▸ AIM: Please render the entries below as a Markdown table with the columns Row and Entry line, going from the line with "How do I perform: Click the image" to the line with "click(495, 109)". Include both of those lines and leave out any blank lines.

▸ INFORMATION SUPPLIED:
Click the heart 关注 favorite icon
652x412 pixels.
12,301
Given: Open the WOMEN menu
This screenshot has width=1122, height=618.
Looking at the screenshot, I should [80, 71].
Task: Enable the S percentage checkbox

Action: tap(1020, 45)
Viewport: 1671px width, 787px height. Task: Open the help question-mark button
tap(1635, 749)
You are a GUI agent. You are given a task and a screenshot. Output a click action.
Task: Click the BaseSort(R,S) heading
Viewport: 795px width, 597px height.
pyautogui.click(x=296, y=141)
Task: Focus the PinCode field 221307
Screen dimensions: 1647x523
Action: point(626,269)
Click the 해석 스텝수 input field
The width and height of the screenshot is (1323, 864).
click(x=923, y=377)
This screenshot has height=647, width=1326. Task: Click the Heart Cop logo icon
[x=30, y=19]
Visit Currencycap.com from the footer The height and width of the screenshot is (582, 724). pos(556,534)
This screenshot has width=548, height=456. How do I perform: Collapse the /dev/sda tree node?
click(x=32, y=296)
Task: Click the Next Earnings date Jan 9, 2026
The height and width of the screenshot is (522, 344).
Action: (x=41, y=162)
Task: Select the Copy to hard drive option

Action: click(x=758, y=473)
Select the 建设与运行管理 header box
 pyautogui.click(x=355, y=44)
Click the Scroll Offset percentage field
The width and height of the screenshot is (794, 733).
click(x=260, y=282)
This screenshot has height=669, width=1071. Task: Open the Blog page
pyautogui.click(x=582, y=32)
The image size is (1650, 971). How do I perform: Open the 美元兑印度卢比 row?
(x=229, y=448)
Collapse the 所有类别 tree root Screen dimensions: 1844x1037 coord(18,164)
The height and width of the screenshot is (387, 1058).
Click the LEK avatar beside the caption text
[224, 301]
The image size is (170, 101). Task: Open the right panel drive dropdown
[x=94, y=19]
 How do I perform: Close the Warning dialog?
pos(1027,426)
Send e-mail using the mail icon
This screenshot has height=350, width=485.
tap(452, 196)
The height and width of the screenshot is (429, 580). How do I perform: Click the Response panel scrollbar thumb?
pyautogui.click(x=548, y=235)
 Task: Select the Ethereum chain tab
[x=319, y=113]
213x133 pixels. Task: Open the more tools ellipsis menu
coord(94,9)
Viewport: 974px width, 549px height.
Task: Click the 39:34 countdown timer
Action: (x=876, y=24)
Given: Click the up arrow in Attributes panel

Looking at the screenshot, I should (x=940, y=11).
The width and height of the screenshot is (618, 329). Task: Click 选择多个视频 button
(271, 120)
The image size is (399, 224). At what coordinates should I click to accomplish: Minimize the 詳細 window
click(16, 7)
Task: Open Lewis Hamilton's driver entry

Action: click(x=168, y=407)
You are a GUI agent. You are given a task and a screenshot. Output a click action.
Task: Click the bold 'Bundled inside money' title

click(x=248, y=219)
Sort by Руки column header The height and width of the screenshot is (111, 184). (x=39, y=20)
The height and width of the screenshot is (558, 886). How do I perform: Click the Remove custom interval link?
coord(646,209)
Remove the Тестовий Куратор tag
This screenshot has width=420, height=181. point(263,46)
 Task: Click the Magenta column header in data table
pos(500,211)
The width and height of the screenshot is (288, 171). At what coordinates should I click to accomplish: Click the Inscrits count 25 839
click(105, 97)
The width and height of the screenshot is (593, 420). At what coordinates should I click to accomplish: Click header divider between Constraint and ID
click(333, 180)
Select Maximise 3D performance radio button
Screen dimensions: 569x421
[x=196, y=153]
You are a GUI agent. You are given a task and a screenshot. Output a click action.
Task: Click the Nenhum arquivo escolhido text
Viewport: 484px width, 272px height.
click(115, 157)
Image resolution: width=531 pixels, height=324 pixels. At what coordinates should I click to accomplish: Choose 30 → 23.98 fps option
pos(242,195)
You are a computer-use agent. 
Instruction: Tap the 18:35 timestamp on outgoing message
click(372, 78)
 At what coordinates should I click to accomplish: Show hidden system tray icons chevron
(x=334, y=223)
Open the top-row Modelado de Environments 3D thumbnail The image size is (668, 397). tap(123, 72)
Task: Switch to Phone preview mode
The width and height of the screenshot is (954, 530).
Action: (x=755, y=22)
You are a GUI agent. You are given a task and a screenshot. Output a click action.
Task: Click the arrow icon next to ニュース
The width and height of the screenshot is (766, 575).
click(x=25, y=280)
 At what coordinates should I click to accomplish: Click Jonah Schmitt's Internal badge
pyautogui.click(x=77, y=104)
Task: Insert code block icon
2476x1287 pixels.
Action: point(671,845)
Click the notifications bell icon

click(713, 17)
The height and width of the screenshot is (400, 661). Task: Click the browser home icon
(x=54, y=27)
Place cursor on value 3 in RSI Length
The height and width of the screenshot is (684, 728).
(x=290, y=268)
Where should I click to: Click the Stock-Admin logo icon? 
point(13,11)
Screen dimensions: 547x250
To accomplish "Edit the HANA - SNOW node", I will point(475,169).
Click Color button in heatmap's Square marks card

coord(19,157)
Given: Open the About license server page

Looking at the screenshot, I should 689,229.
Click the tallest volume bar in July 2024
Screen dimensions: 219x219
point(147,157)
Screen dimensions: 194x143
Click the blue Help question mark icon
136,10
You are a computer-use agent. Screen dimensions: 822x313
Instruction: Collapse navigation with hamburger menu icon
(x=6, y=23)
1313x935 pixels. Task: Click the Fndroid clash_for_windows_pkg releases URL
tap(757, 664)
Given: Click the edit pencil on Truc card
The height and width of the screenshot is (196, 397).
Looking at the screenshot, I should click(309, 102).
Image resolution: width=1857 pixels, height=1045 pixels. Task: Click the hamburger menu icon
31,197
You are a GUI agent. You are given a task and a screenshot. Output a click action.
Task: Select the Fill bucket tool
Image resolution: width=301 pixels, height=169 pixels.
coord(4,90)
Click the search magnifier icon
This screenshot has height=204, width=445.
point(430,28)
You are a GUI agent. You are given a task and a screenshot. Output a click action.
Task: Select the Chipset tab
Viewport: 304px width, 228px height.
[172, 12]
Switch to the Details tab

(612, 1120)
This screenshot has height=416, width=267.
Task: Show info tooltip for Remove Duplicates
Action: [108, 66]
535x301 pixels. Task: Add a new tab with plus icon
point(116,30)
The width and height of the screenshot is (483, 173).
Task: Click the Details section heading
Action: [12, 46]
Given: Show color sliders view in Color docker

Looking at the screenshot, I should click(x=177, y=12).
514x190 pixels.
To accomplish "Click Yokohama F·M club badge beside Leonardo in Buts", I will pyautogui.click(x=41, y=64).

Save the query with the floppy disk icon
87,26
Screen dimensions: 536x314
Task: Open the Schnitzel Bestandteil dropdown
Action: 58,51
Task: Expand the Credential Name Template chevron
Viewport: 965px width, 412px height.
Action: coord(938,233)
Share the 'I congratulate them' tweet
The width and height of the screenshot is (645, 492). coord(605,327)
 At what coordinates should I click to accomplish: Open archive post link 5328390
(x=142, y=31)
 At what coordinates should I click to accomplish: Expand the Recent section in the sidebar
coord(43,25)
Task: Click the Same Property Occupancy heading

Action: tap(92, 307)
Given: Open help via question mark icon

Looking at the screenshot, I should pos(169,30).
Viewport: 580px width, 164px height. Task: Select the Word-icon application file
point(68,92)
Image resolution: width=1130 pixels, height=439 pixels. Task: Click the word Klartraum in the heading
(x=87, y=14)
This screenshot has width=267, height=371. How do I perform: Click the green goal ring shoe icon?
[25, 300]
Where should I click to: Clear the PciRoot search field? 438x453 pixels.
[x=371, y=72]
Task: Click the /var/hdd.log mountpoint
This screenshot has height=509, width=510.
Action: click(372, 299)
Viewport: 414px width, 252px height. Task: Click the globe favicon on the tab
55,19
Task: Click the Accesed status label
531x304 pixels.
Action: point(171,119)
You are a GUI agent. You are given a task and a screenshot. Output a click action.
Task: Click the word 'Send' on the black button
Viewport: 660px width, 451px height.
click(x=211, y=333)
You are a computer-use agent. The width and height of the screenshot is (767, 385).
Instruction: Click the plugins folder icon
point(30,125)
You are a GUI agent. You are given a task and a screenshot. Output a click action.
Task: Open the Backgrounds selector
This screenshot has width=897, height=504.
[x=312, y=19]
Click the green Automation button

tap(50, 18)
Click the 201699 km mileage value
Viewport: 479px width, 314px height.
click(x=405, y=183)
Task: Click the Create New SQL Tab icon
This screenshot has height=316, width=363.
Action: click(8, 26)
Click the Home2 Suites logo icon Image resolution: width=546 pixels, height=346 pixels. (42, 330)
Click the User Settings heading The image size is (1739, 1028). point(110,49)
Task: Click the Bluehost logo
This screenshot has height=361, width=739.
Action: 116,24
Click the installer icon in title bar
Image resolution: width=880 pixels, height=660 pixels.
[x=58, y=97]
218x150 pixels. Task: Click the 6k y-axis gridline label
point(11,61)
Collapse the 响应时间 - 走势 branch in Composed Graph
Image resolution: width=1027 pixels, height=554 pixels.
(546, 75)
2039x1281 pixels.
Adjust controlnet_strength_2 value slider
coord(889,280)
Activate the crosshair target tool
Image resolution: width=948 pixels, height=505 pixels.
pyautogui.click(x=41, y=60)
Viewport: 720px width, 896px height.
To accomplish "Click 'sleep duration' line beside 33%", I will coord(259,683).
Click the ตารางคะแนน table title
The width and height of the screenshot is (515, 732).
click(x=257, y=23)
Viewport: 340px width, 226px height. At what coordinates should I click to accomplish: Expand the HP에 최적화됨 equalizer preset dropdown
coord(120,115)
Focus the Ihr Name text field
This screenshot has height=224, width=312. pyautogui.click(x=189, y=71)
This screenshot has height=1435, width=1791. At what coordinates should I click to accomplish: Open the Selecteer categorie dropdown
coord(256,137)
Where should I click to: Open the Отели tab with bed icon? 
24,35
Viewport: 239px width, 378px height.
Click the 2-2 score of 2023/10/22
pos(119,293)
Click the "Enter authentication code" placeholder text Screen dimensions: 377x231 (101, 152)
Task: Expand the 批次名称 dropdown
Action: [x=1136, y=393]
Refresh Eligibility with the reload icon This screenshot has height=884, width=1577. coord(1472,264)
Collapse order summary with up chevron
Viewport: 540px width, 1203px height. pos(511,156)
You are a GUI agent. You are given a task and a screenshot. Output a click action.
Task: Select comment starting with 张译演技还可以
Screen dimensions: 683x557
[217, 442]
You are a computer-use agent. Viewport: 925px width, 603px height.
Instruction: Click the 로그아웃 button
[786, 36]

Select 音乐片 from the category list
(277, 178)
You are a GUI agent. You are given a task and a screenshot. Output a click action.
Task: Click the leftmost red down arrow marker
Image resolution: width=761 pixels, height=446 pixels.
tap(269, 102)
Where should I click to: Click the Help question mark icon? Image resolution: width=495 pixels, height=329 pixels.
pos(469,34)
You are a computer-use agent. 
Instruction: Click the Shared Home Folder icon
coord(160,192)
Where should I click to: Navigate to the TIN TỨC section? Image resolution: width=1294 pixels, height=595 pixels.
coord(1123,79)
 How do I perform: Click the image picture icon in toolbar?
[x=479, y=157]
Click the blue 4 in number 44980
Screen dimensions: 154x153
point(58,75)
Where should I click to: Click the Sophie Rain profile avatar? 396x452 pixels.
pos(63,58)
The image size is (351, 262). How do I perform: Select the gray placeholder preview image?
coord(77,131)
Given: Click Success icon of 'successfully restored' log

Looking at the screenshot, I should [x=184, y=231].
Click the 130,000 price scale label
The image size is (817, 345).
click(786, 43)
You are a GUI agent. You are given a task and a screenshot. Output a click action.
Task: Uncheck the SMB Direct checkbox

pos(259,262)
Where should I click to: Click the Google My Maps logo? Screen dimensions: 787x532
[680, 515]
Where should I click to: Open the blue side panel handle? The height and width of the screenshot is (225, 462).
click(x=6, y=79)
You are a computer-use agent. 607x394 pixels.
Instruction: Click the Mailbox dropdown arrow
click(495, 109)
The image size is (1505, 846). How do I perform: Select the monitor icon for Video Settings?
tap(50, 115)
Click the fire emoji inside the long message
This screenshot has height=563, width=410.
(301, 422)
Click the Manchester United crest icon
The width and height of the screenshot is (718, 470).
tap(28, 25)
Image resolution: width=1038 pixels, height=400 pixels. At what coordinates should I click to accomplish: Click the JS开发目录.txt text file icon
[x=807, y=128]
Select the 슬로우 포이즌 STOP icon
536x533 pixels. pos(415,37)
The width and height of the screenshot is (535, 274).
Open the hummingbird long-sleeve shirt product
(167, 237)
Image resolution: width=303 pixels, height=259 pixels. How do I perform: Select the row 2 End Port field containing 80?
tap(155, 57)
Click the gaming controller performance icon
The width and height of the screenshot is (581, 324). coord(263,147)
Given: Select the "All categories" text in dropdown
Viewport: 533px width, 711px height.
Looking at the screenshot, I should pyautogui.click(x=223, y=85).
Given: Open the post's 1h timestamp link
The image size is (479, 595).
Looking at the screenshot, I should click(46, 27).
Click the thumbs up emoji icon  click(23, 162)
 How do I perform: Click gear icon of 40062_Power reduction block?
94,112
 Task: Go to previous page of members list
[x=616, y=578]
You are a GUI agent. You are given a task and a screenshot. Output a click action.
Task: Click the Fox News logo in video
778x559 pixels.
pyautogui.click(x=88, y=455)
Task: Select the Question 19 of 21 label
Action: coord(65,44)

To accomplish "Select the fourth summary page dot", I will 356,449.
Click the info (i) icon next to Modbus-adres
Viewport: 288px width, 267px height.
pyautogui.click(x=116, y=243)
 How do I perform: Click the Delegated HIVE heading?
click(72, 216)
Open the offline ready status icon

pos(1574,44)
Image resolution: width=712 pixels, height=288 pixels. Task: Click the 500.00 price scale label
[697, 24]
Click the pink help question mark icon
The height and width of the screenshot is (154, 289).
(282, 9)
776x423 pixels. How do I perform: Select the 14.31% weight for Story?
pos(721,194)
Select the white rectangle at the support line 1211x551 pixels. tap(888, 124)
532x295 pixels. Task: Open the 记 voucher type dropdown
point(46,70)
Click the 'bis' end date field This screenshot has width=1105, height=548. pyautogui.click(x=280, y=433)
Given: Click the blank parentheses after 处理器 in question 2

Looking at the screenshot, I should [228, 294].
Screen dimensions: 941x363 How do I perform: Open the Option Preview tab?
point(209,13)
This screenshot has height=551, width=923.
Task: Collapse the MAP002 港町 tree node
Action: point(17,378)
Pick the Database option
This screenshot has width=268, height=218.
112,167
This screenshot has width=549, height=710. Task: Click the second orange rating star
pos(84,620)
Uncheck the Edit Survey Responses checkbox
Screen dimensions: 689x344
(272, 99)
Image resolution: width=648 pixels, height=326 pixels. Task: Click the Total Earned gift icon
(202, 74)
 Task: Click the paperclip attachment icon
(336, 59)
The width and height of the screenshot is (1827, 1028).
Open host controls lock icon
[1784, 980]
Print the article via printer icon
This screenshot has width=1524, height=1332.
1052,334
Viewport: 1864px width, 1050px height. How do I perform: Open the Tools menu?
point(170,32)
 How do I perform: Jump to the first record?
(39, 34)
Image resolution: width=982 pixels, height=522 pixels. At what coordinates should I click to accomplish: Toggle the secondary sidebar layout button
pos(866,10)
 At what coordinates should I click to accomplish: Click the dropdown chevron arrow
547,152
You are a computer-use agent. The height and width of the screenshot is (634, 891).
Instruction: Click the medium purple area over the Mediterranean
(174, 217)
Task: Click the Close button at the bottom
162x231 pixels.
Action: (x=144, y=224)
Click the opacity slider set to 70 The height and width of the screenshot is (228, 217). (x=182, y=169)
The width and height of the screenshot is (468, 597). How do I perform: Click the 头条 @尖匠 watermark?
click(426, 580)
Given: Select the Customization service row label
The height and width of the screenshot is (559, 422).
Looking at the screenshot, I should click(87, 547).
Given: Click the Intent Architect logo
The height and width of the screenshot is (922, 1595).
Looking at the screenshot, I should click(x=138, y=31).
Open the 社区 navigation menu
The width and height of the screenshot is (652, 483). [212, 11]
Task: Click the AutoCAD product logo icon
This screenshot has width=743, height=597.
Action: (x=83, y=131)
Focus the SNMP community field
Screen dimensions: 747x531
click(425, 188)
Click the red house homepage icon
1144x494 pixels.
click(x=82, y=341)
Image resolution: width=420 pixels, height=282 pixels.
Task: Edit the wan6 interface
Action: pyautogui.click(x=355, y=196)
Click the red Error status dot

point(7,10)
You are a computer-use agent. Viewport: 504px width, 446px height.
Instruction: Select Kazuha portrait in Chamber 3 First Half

▸ RESPONSE FOR THIS EXERCISE:
| Row | Entry line |
|---|---|
| 1 |  How do I perform: Click the image picture icon in toolbar? |
| 2 | [x=479, y=157] |
| 3 | Click the blue 4 in number 44980 |
| 4 | Screen dimensions: 154x153 |
| 5 | point(58,75) |
| 6 | Where should I click to: Click the Sophie Rain profile avatar? 396x452 pixels. |
| 7 | pos(63,58) |
| 8 | The image size is (351, 262). How do I perform: Select the gray placeholder preview image? |
| 9 | coord(77,131) |
| 10 | Given: Click Success icon of 'successfully restored' log |
| 11 | Looking at the screenshot, I should [x=184, y=231]. |
| 12 | Click the 130,000 price scale label |
| 13 | The image size is (817, 345). |
| 14 | click(786, 43) |
| 15 | You are a GUI agent. You are given a task and a screenshot. Output a click action. |
| 16 | Task: Uncheck the SMB Direct checkbox |
| 17 | pos(259,262) |
| 18 | Where should I click to: Click the Google My Maps logo? Screen dimensions: 787x532 |
| 19 | [680, 515] |
| 20 | Where should I click to: Open the blue side panel handle? The height and width of the screenshot is (225, 462). |
| 21 | click(x=6, y=79) |
| 22 | You are a computer-use agent. 607x394 pixels. |
| 23 | Instruction: Click the Mailbox dropdown arrow |
| 24 | click(495, 109) |